● **WHAT IS ASKED**: Write out the data between the lines holding "You are a computer-use" and "pos(461,804)", inclusive, leaving the pictures out of your answer.

● **INPUT ROWS**:
###
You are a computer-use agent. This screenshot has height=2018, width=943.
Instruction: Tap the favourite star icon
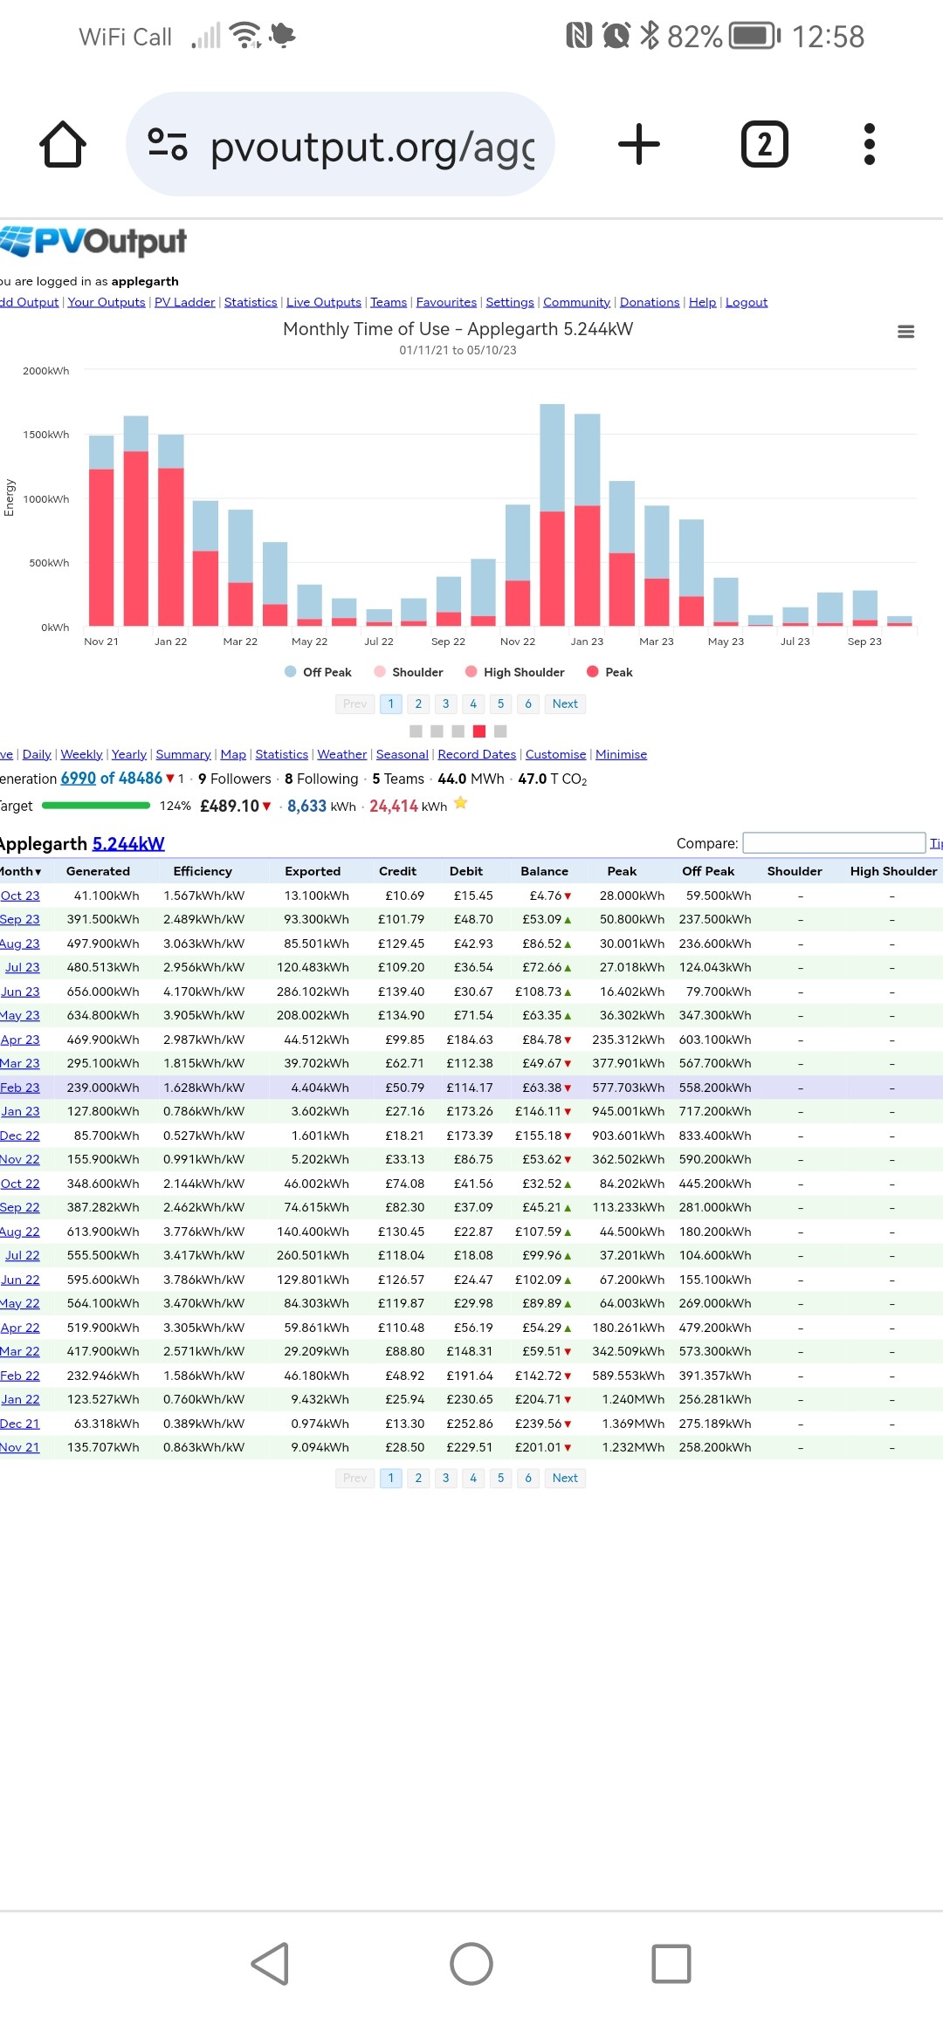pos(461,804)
###
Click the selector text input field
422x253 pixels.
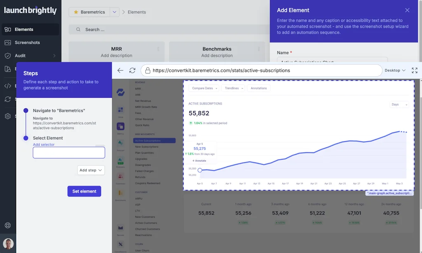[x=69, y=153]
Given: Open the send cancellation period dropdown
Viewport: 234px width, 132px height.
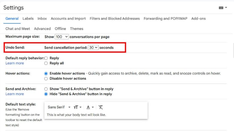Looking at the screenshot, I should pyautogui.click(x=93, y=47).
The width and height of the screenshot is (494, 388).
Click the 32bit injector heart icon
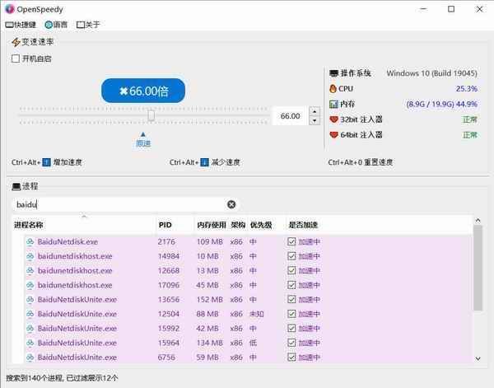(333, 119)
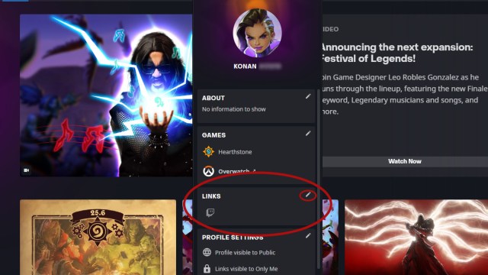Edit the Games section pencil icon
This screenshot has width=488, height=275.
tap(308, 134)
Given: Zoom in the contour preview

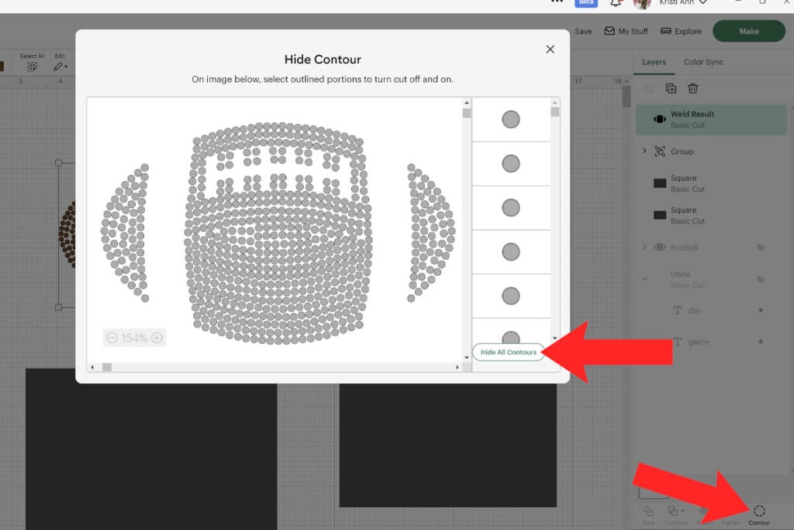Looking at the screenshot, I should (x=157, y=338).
###
● **FINISHED EXERCISE**:
You are a computer-use agent. This screenshot has height=2018, width=943.
Instruction: Tap the favourite star icon
pos(461,804)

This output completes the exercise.